# Your objective
A stretch of the entries below is to be set down exactly, running from the line with "For every named" through the line with "Pfalz (880, 1214)", both included, and no other line.

# Records supplied
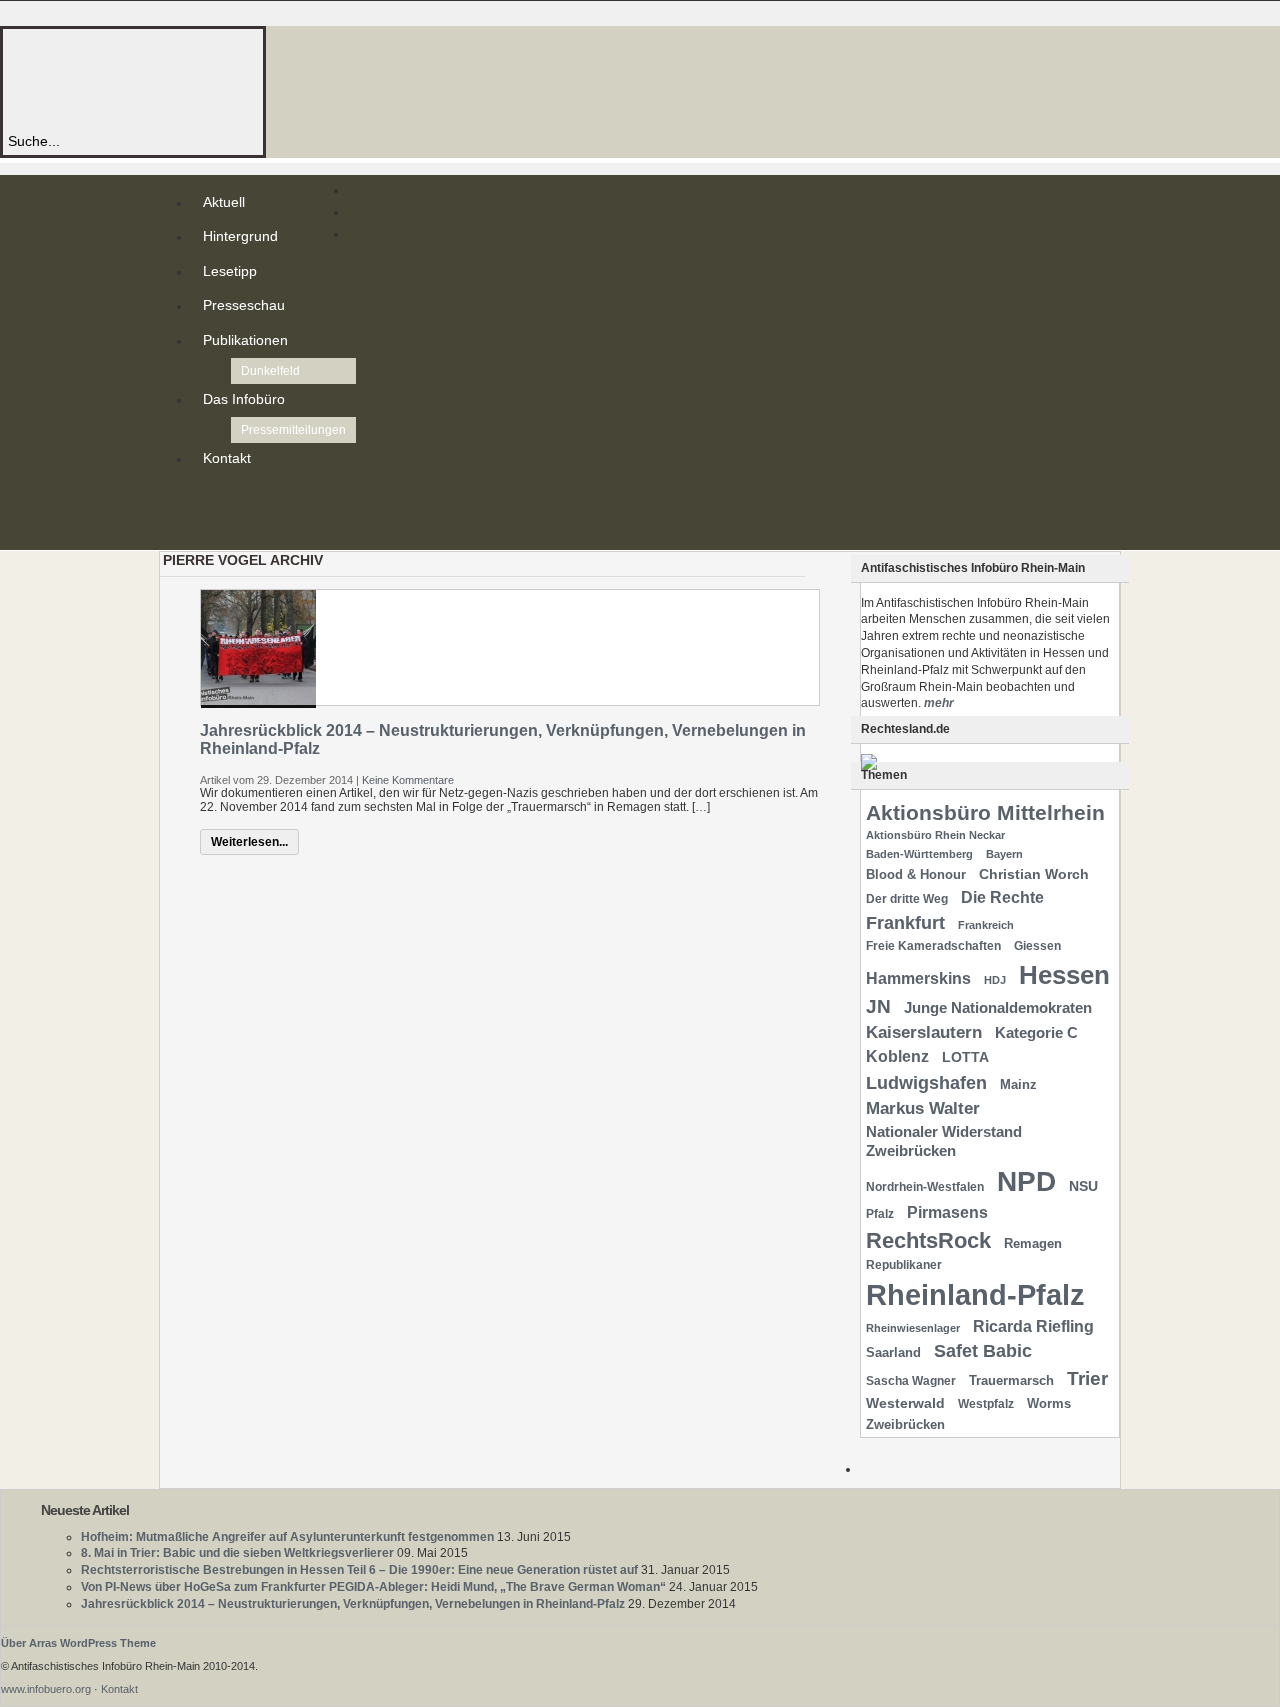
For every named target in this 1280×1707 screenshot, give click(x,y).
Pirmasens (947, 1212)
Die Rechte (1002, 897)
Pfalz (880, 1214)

...

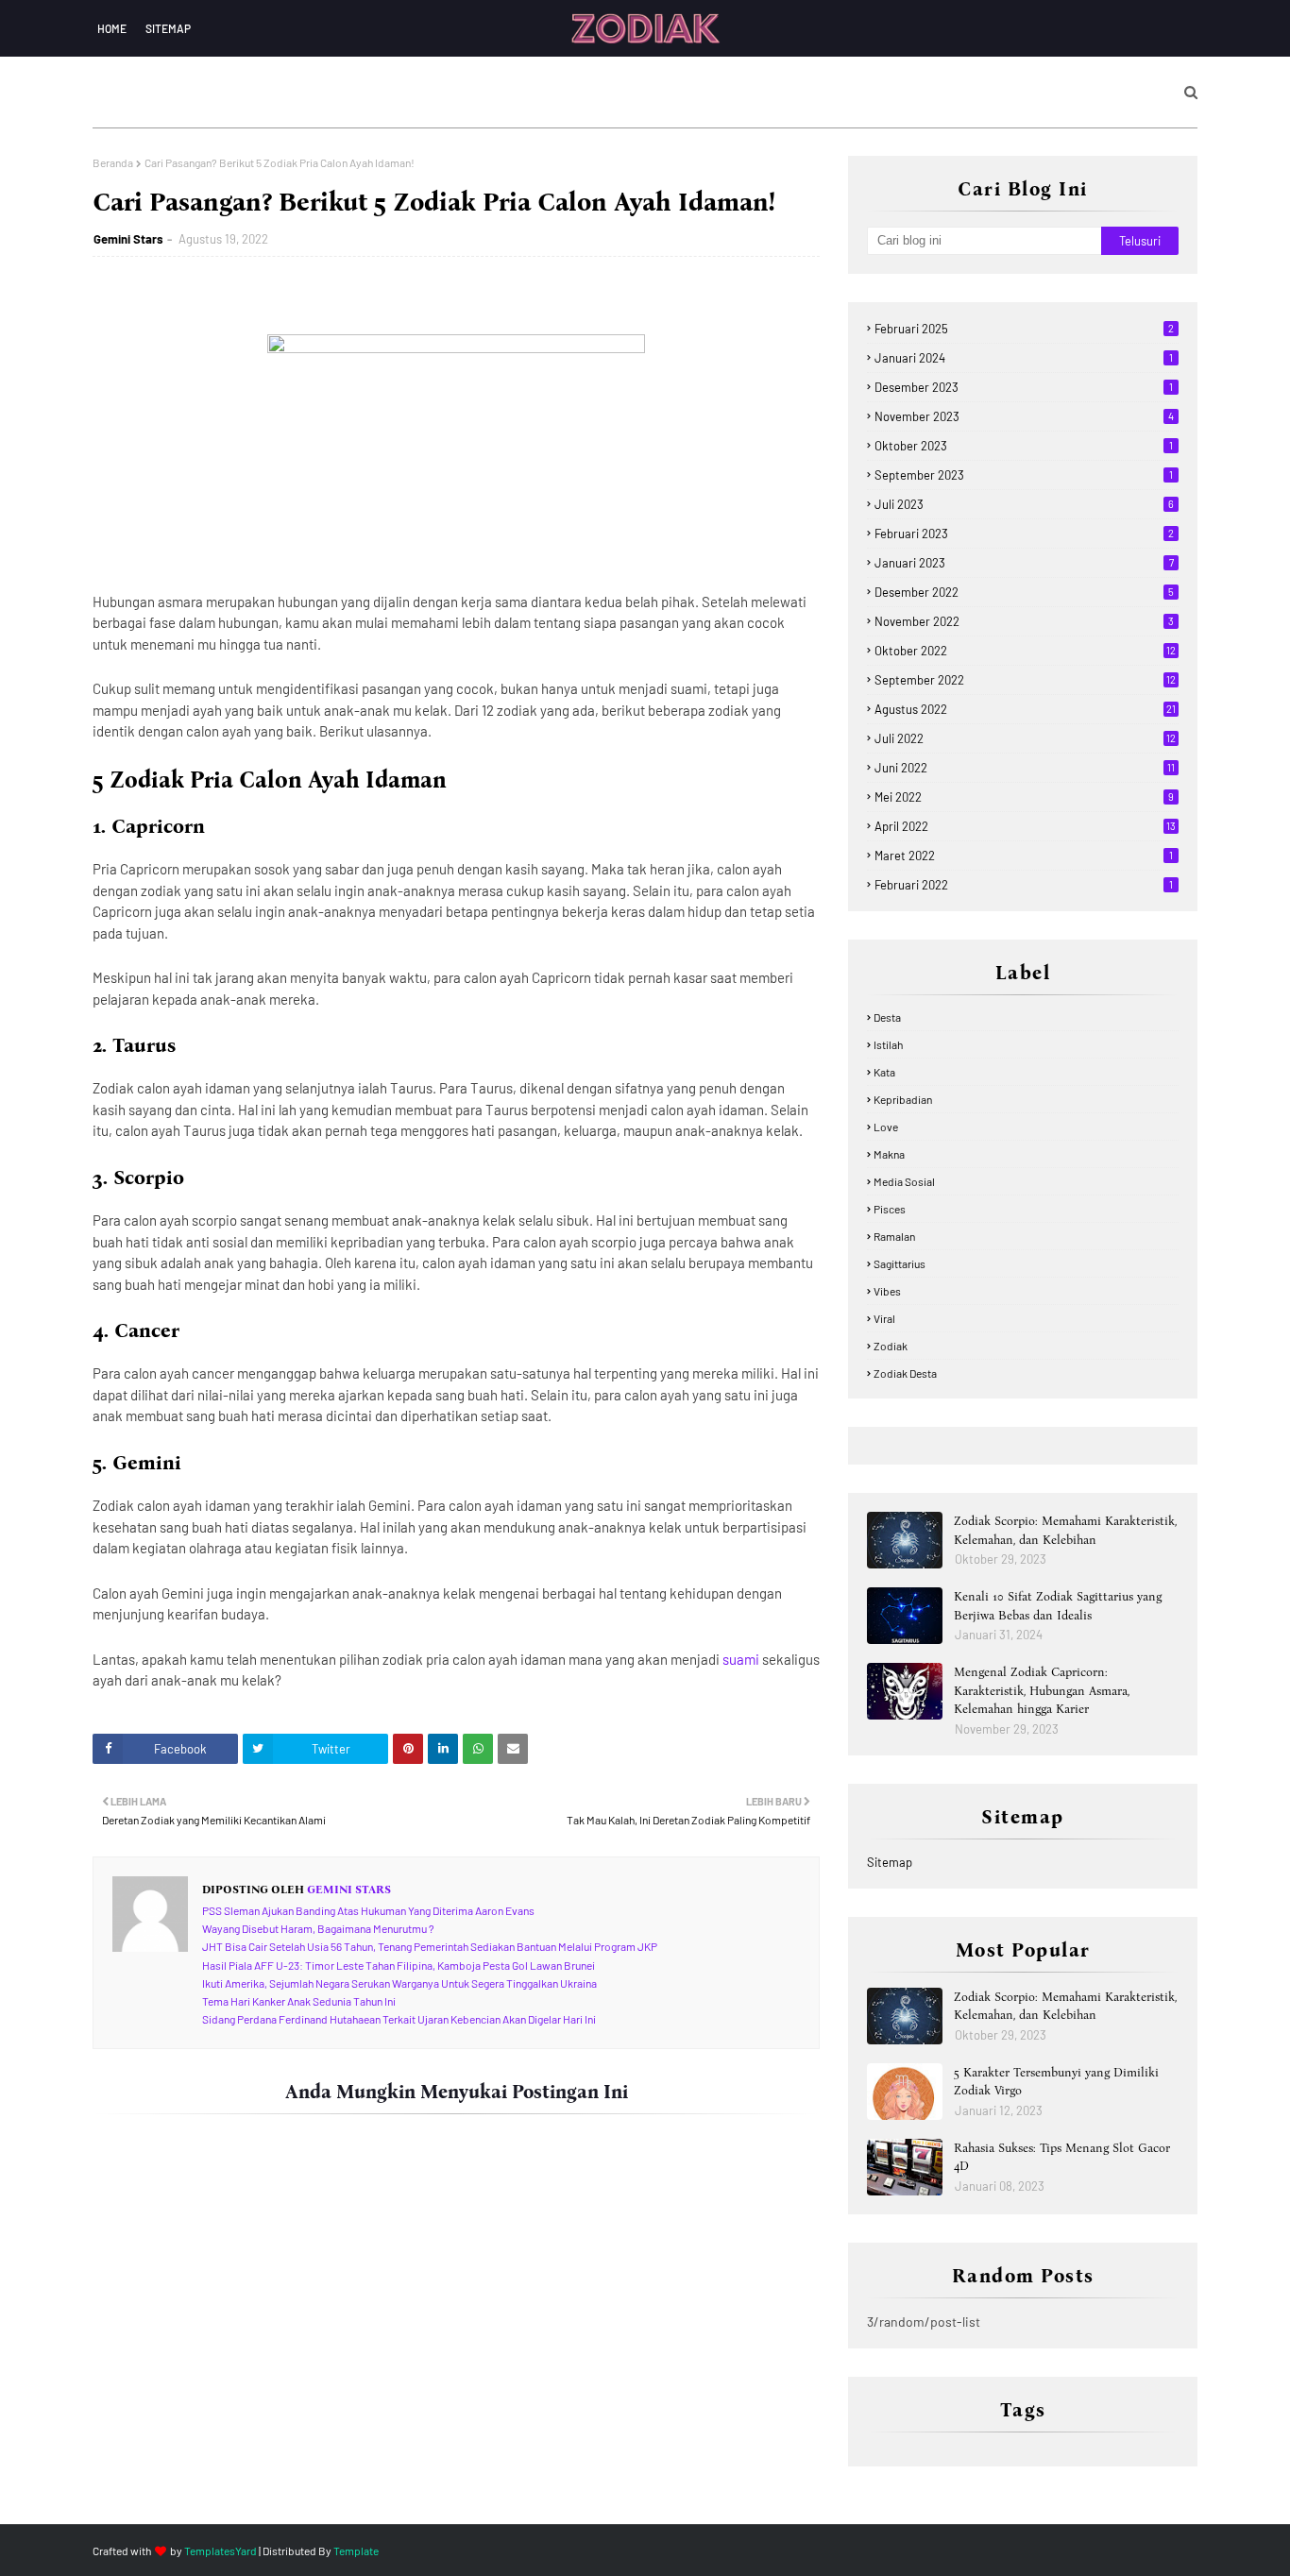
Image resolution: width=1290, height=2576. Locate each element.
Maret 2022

# Finished task
For every named target in this 1280×1707 screenshot, give click(x,y).
Pirmasens (947, 1212)
Die Rechte (1002, 897)
Pfalz (880, 1214)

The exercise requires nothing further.